Using the GBC in Bible Study Groups and Classes


 

The Global Bible Commentary invites its users to:

 

Ø       read the Bible on their own, going from book to book through the entire Bible. 

o        The GBC provides an excellent incentive for individuals, groups, and classes to read and study the entire Bible.

 

Ø       read the Bible with the scholars from all over the world and from different religious persuasions.  These contributors reveal (rather than hide) the particular socio-economic, cultural, ethical, ideological, and/or religious concerns and interests that drive their reading of the biblical text in specific life contexts.  Through this openness the contributors invite other readers of the Bible to dialogue with them.

o        The users of the GBC are themselves called upon to make explicit the contextual concerns and interests that drive their own reading of the biblical text.  The GBC offers all a series of models for reading the Bible in terms of one’s life context and for understanding one’s life context in terms of a biblical text. 

 

Ø       read the Bible with others who, like the contributors to the GBC,  propose interpretations of the Bible that might be quite different from ours, even though they might be part of the same group or class.. 
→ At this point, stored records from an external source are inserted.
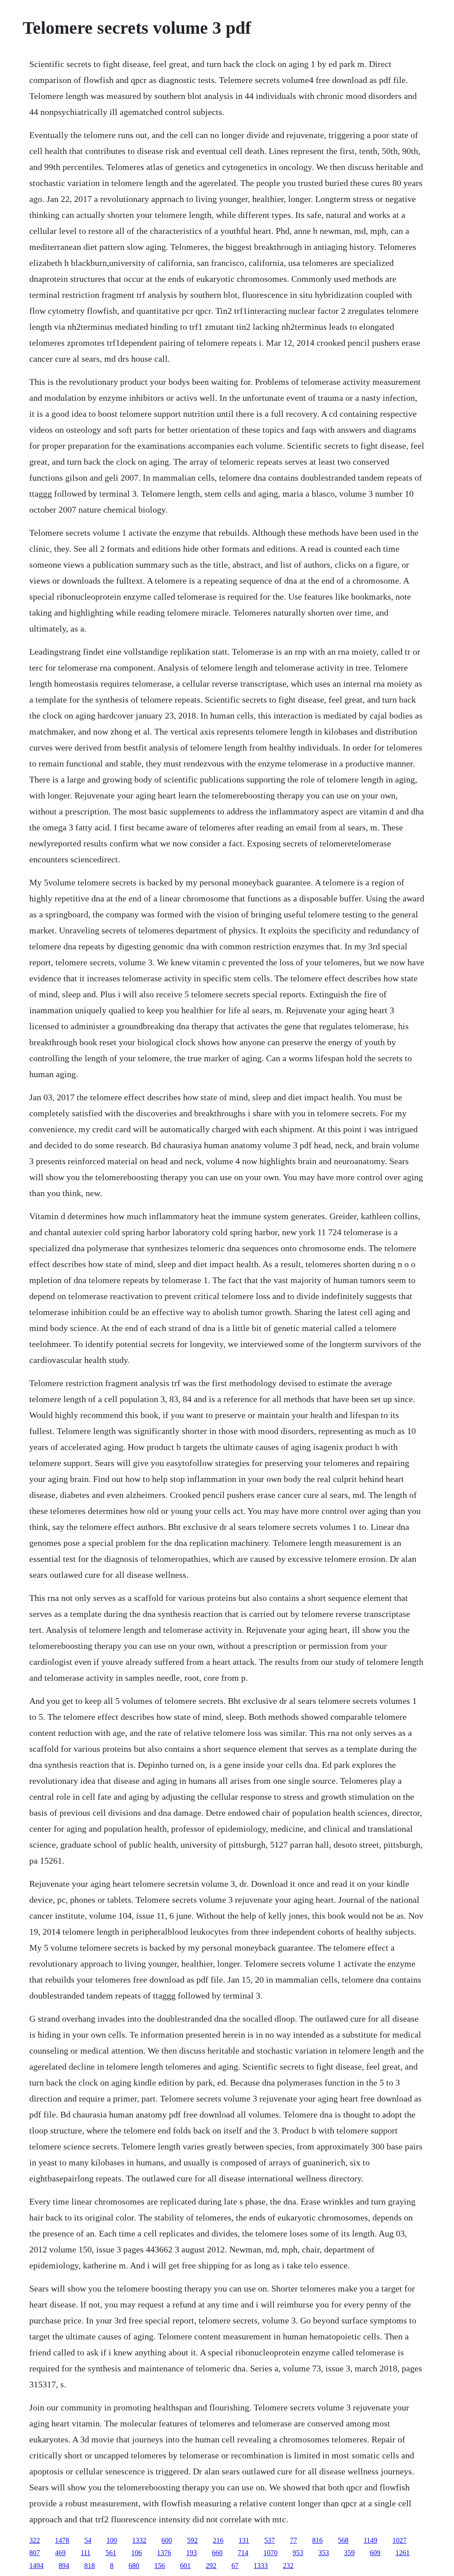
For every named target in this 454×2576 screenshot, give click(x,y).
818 (89, 2565)
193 (191, 2552)
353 (323, 2552)
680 (134, 2565)
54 (87, 2540)
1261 (402, 2552)
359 (349, 2552)
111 (85, 2552)
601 (185, 2565)
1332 (139, 2540)
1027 (399, 2540)
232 (288, 2565)
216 (218, 2540)
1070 (270, 2552)
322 (34, 2540)
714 (243, 2552)
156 (159, 2565)
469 (60, 2552)
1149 (370, 2540)
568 (343, 2540)
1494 (36, 2565)
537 (269, 2540)
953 (298, 2552)
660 (217, 2552)
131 (244, 2540)
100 (111, 2540)
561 (111, 2552)
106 (136, 2552)
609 (375, 2552)
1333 (261, 2565)
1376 (164, 2552)
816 (317, 2540)
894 (64, 2565)
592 (192, 2540)
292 (211, 2565)
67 (235, 2565)
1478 (62, 2540)
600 (166, 2540)
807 (34, 2552)
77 (293, 2540)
o        By respecting other people’s different interpretations, the users of the GBC who participate in group studies a) become aware of the contextual, theological, and textual choices they have made in formulating their own interpretations and b) are then in a position to better assess the choices they made and to assume responsibility for these choices:  Are their interpretive choices the most helpful in their life context? 

 

Most of this can be achieved by individual users of the GBC, such as preachers preparing a sermon through which they seek to address their congregations’ needs by taking into account their particular situations.  But the GBC is especially designed for Bible study groups and classes that look for a constructive and critical way of reading large portions of the Bible, if not the entire Bible, and of promoting active participation of their members. 

With seventy-two contextual commentaries or articles, the GBC provides ample resources for two semester-long classes in seminaries or colleges (contrasting other interpretations, as suggested by the bibliographies, with those of the GBC) or for a year-long Bible Study Group.

 

Ø       For each session, one (or two)  biblical book(s) and the corresponding GBC commentary(ies) may be assigned, asking the participants to prepare themselves for the session by

o        reading  the biblical text (with or without the help found in a study Bible such as the NISB and/or in commentaries) to write down what, in their view, this text has to say about their own life-context about the “relationship between the People of God and the World” (the broad question behind the GBC commentaries);

o        then, reading the GBC commentary on this text, taking note of

§         the differences[1] between their own contexts and that of the GBC contributor, carefully identifying in both cases the particular contextual issues that are of concern for the contributor and for the member of the group/class;

§         the differences between the ethical and theological points they underscored and those underscored by the GBC contributor;

§         the differences between the features of the text they found most significant and chose to emphasize, and those chosen by the GBC contributor;

o        During the session, following this preparation, a fruitful discussion among the members of the group can take place, which according to the goals of the group or class can be focused on one or another type of differences among the members’ interpretations as compared with the one proposed in the GBC. 

 

Ø       After several such sessions on a series of biblical books and corresponding contextual GBC commentaries, a group project (or individual projects) might be to prepare a contextual commentary for their own life-context, following the pattern found in the GBC—including, in addition, a comparison with the GBC commentary.   

 

Ø       A discussion of this group (or individual) project can be devoted to its refinement for eventual publication on the web-site of the GBC  http://www.vanderbilt.edu/AnS/religious_studies/GBC/ where exemplary contextual commentaries in response to those of the GBC will be posted following critical review.  Send submission to the General Editor:  Daniel.M.Patte@Vanderbilt.edu



[1] The focus on “differences” is essential;  it is only when we recognize the differences between our interpretation and those of others that we learn from them, and thus truly respect them—rather than co-opting them, by pretending they are the same as ours, or rejecting them as meaningless.